Zunilda: “…mi vida no tenía sentido…”

Zunilda: “…mi vida no tenía sentido…”

Me llamo Zunilda y soy portadora del virus del VIH…

Provengo de una familia muy destruida donde mi padre era alcohólico y mi mamá tenia que hacer todo lo que mi papa no cumplía como deber de padre. Así los dos nos maltrataban constantemente a mí y mis hermanos. Desde muy pequeños teníamos que trabajar, estudiar y dormir muy poco. Ya cansada de esa vida me escapé de mi casa a los 14 años.

Vivía por las calles hasta que conocí a personas de una pandilla y me llevaron con ellos. Me enseñaron a fumar, tomar bebidas alcohólicas, robar, ir a fiestas y a tener relaciones sexuales, seguí así hasta mis 18 años. Luego deje todo eso para regresar a mi casa con la mentalidad de cambiar.

Luego me embaracé pensando que un hijo podría cambiar mi vida, pero lamentablemente no fue así, sino que fue de mal en peor. Deje a mi hija a cuidado de mi mamá y seguía robando y drogándome con más intensidad y a la vez no perdiendo la esperanza de algún día cambiar mi vida.

A la edad de 20 años, ya con muchas experiencias, le conocí a R…..una persona con más edad que yo y me acepto así como yo era, y me propuso que viviera con él, pensando que este era el momento de cambiar, acepte.

Del comienzo no fue lo que yo esperaba porque él tomaba mucho al igual que yo y llegábamos a agredirnos con armas en mano. Muchas veces intenté suicidarme. Fue así que me di cuenta que mi vida no tenía sentido y empecé a buscar ayuda. Mi mamá me llevó varias veces a una iglesia porque ella era creyente, ya conocía la palabra de Dios. En aquella noche hablé con el pastor y abrí mi corazón a Dios. Fue algo muy lindo que no puedo explicar.

Mi vida fue cambiando poco a poco, de ahí a dos meses me quedé embarazada otra vez, y los médicos me mandaron hacer varios análisis, de los cuales uno era el Test de Elisa, y allí me detectaron el VIH. Cuando me contaron del virus, yo permanecí en silencio porque sabía que era la consecuencia de los malos pasos que yo había dado en mi vida.
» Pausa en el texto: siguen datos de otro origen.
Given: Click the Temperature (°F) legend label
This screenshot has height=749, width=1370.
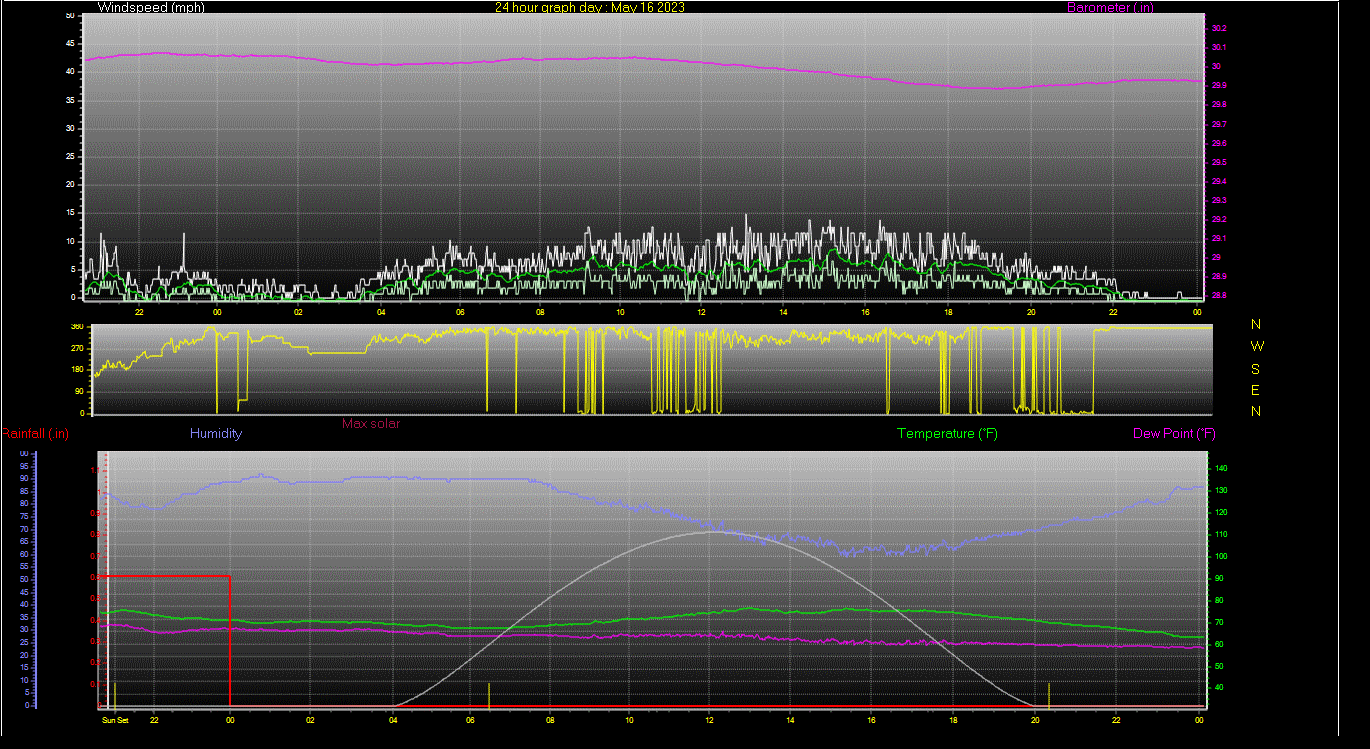Looking at the screenshot, I should tap(947, 434).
Mi pareja no siendo portador siguió conmigo fielmente. Yo seguí mi tratamiento y le tuve a mi hijo, después de dos meses de haber nacido, mi pareja tuvo un accidente donde quedó inválido, luego en dos meses falleció, ahí fue que yo tenía que enfrentar la vida.
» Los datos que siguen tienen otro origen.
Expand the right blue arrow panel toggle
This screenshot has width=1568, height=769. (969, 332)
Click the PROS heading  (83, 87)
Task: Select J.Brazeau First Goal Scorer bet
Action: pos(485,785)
En medio de todo eso le conocí a una persona que me llevó a Alto Refugio donde conocí a más personas con esta enfermedad, después de un año de haber fallecido mi marido, le conocí a mi segundo marido, sabiendo de mi enfermedad él se quedó conmigo. Tuvimos dos hijos más que eran sanos, gracias a Dios.

A los pocos años de vivir juntos, tras la muerte de su madre, él se metió nuevamente en los vicios de las drogas. A pocos años, ya con el virus del VIH, él adquirió otras enfermedades oportunistas como tuberculosis, hemorroides, diarrea y trombosis. Con una defensa muy baja, y aún negándose a tomar los medicamentos, bajó de peso a sólo 41 kilos, y falleció.

Nuevamente yo tenía que enfrentar la vida sola con mis hijos. Haciendo un doble esfuerzo, aprendí a trabajar honestamente en trabajos como juntar plásticos, limpiadora y hacer manualidades. Pero esta vez con más fuerzas ya que sabía que mi Dios estaba conmigo. Mis hijos, por más pequeño que estaban, me ayudaron económicamente haciendo llaveros y vendiendo caramelos.

Gracias a Dios, mi vida cambió y pude alcanzar lo que tanto anhelaba que es la de tener una casa y a mis hijos conmigo, puedo trabajar honestamente, siendo una mujer virtuosa como lo describe la Biblia.

Ahora estoy trabajando en Alto Refugio, primero en el área de limpieza, luego pasé a trabajar en la cocina. También me dieron la oportunidad de estar ayudando en la recepción, y también doy mi testimonio al público en las charlas educativas que realiza Alto Refugio.